WHAT IS NEEDED —
Edit the listing from the line containing "The width and height of the screenshot is (1366, 808)." through the end of the listing, replacing "Describe" with "Identify" and leaving everything else unchanged. Return only those lines, without the pictures.

::: DATA SHOWN :::

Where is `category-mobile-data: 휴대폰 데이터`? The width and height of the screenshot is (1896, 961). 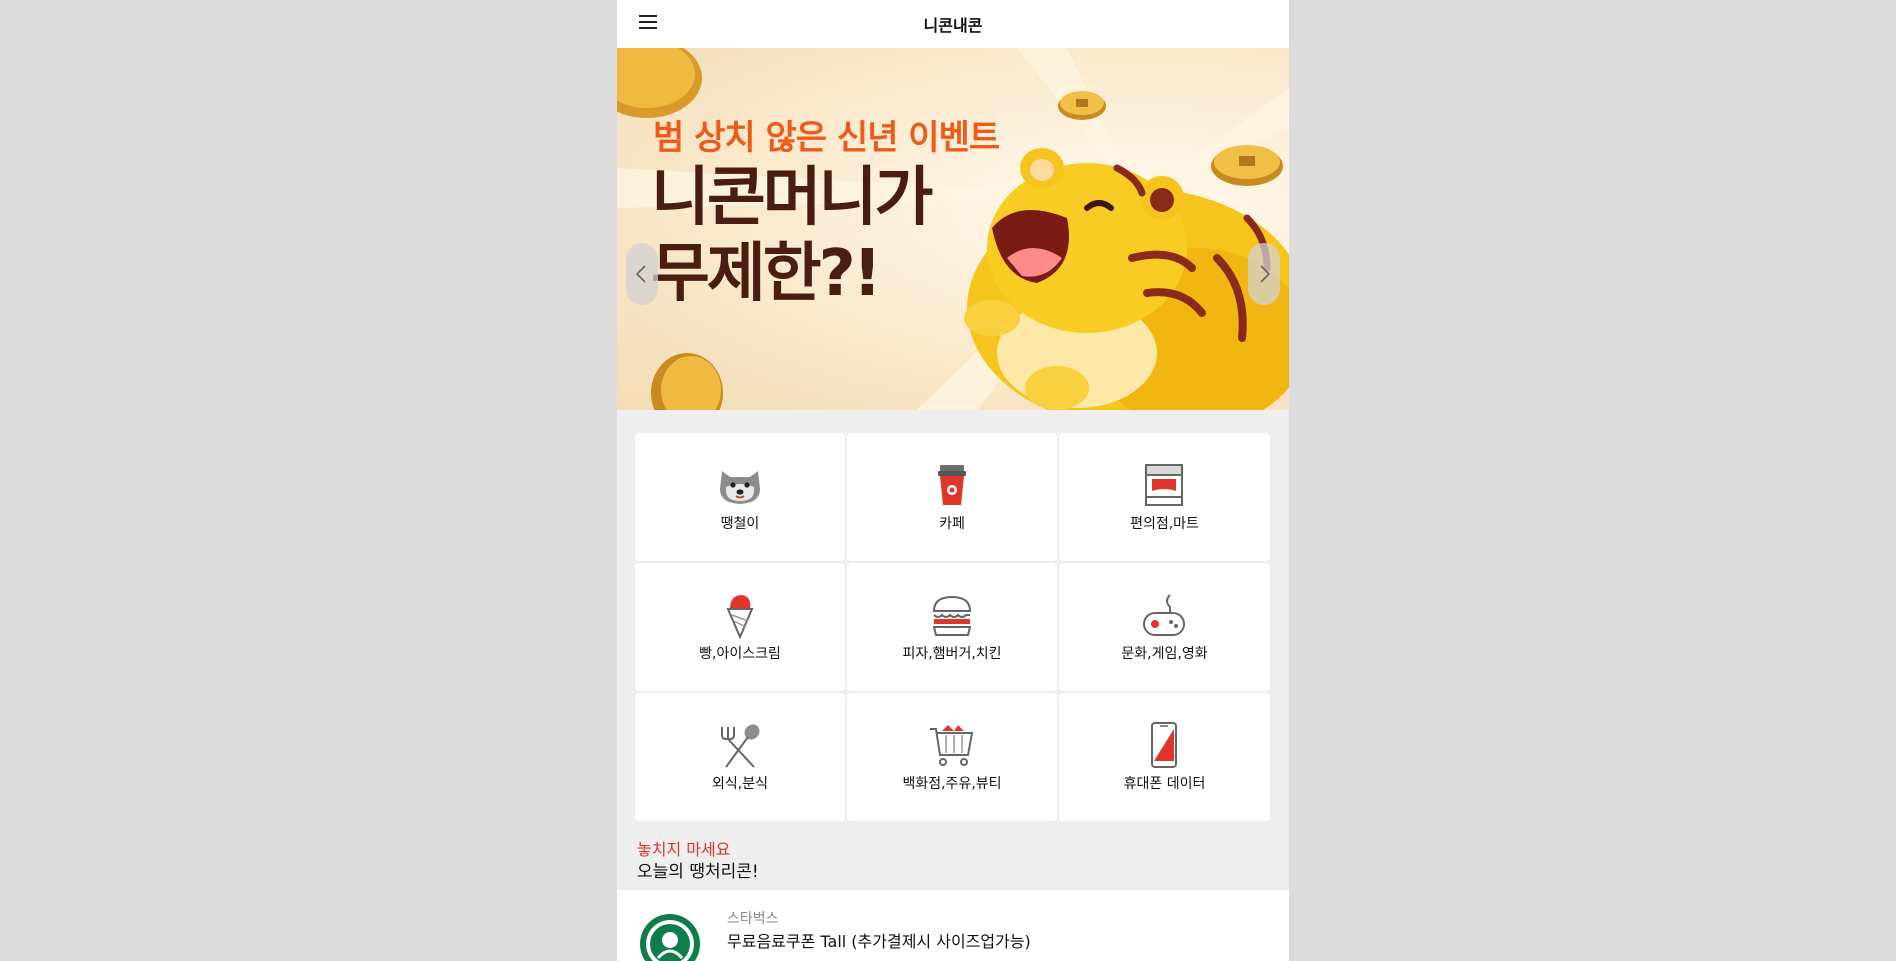 category-mobile-data: 휴대폰 데이터 is located at coordinates (1164, 757).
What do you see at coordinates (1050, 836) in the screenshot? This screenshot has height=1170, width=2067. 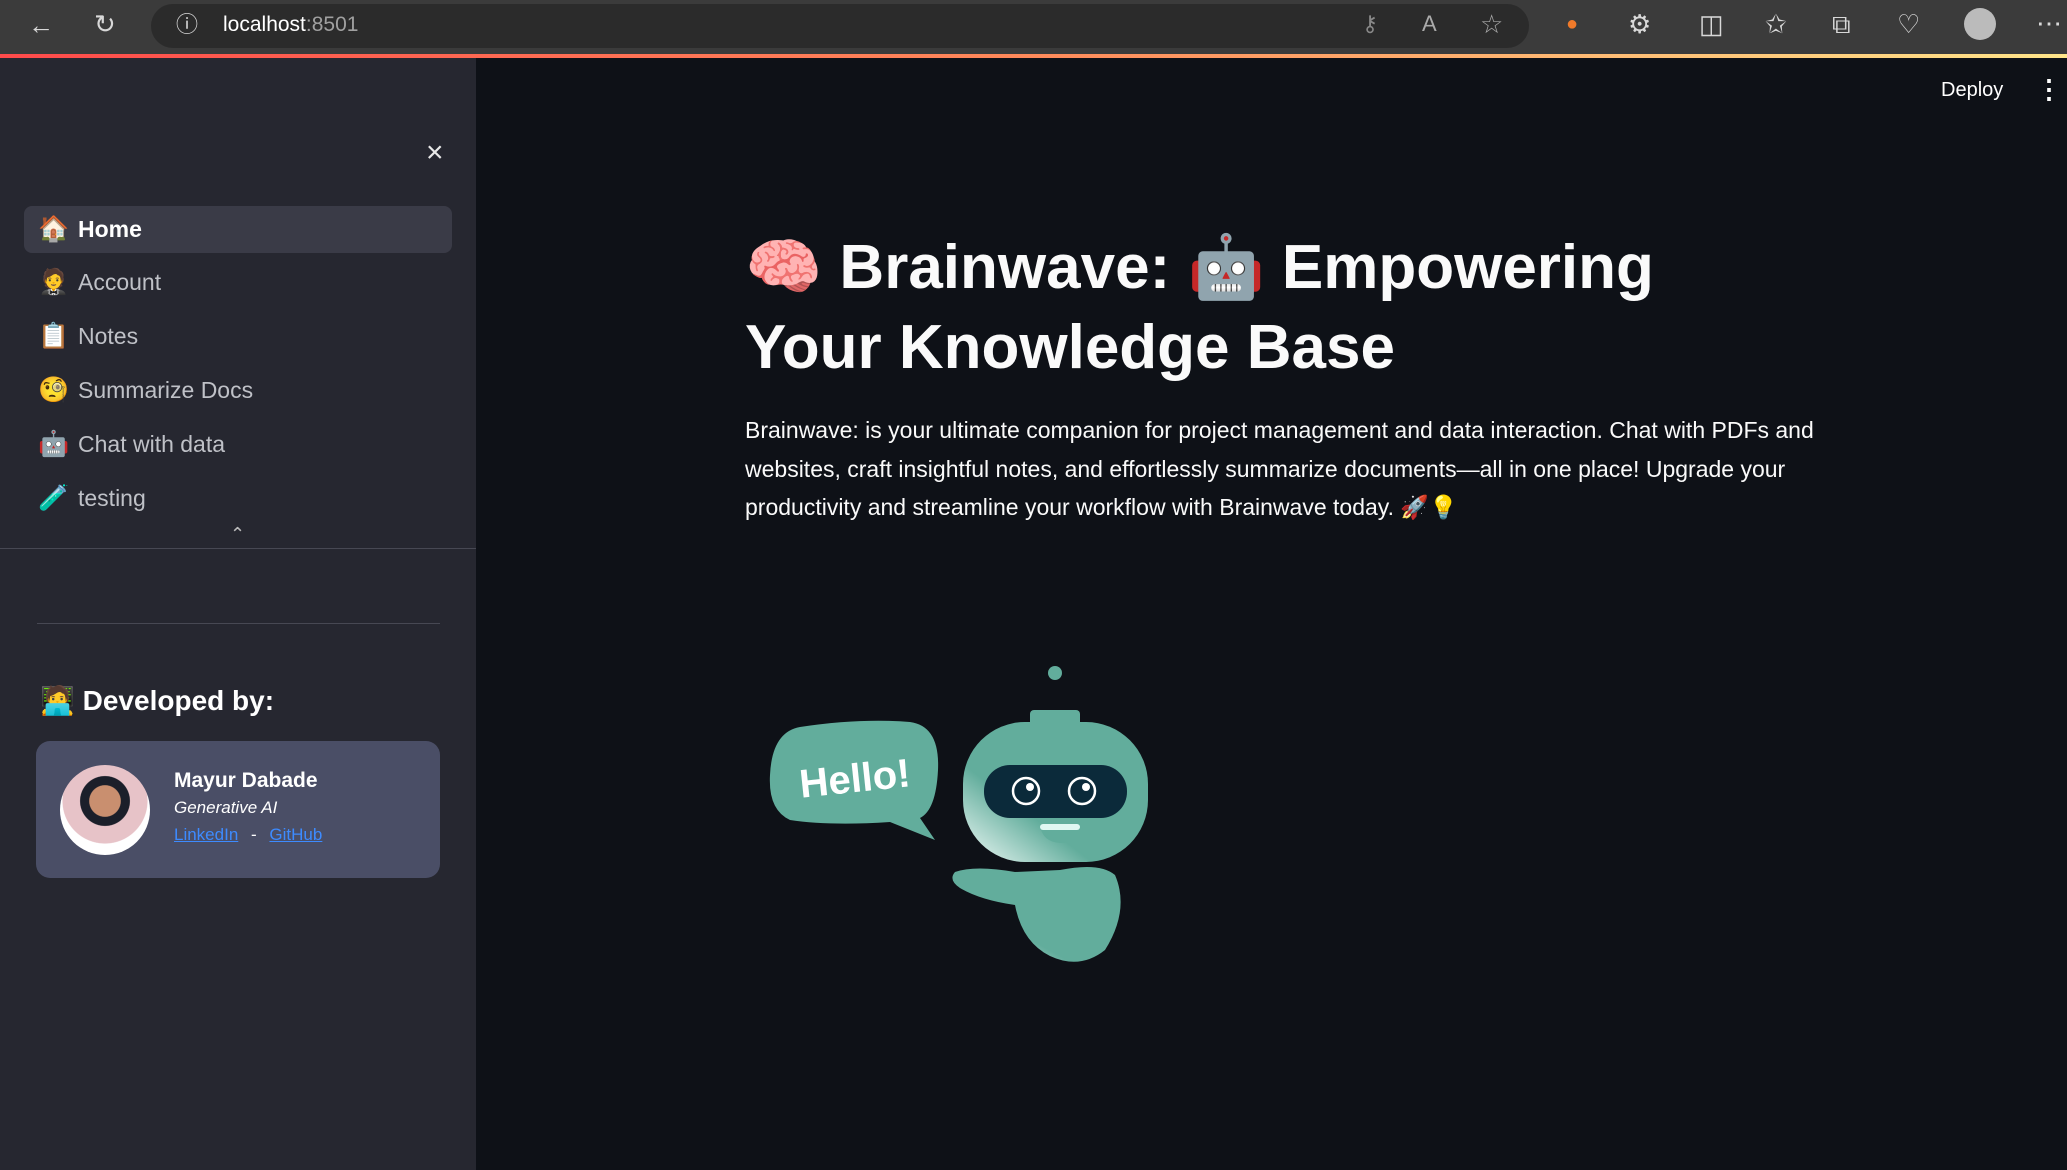 I see `robot-figure` at bounding box center [1050, 836].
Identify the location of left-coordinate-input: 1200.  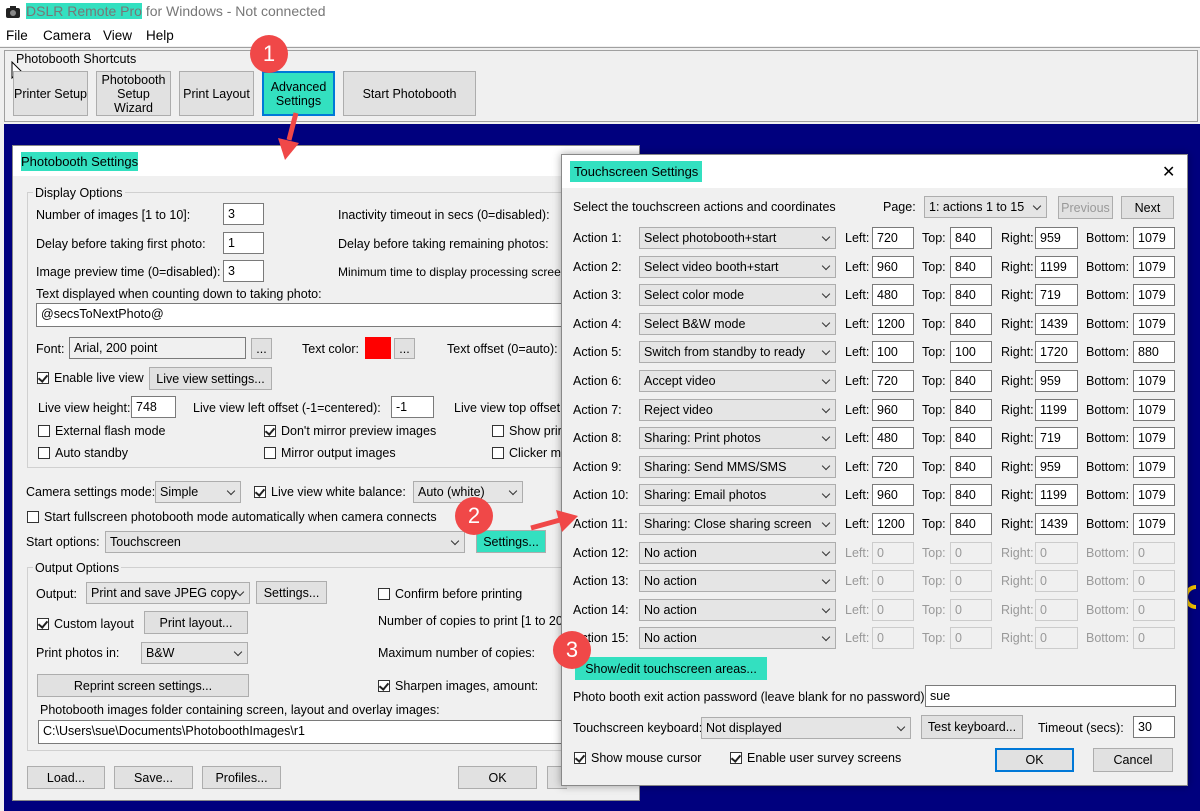
(893, 324).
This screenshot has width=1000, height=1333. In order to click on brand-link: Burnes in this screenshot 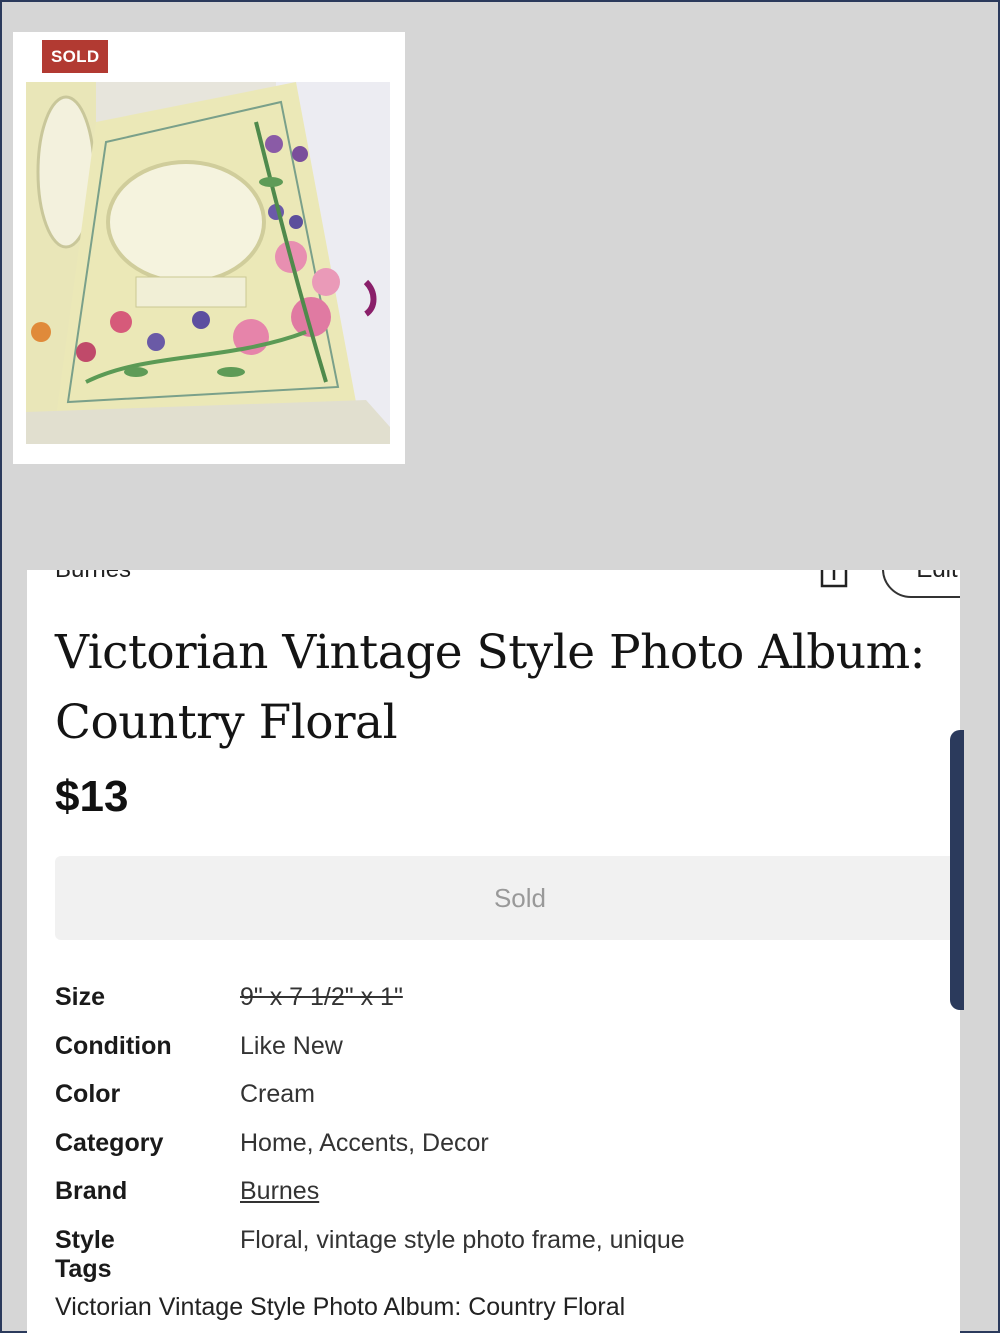, I will do `click(280, 1192)`.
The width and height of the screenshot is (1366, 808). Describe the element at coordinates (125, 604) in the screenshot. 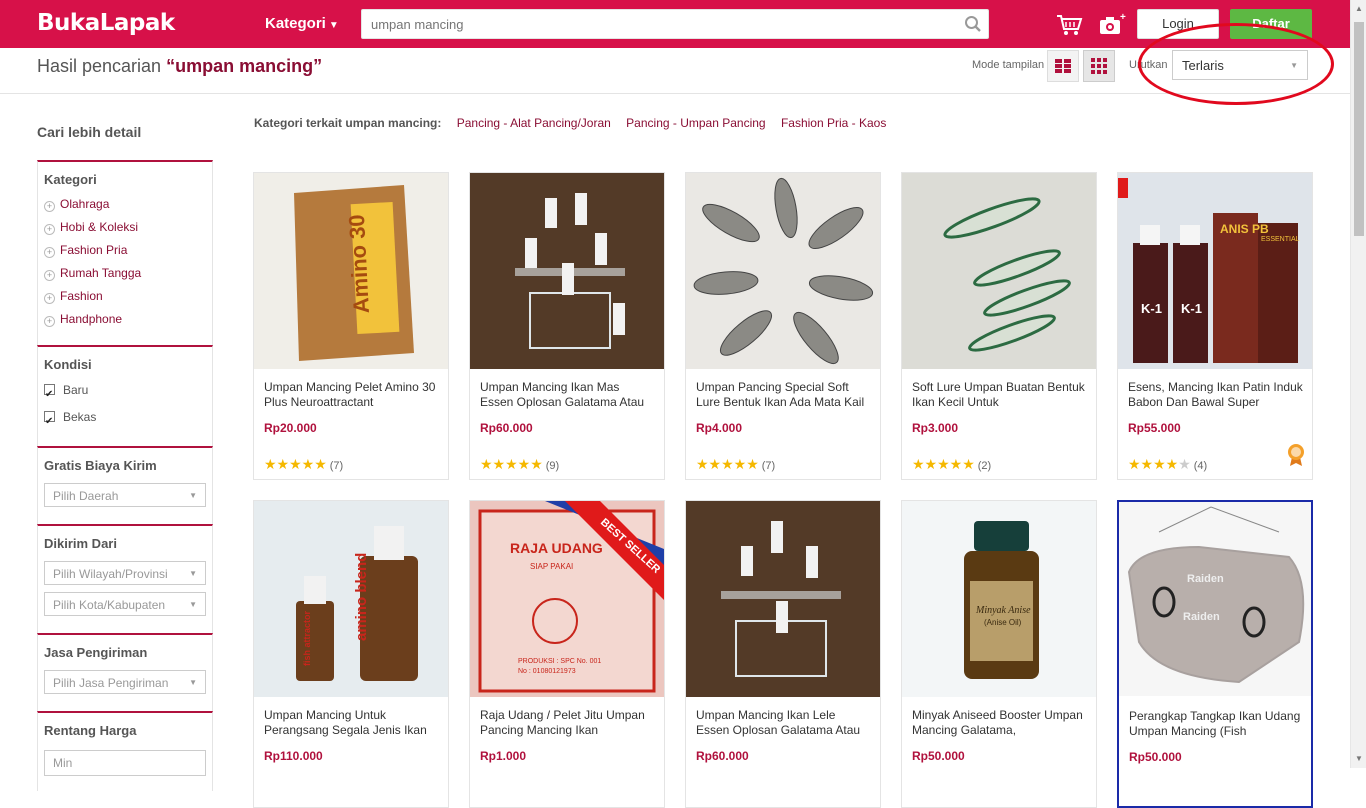

I see `kota-select: Pilih Kota/Kabupaten ▼` at that location.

:::

EXERCISE SOLUTION —
The width and height of the screenshot is (1366, 808). Identify the element at coordinates (125, 604) in the screenshot. 

I see `kota-select: Pilih Kota/Kabupaten ▼` at that location.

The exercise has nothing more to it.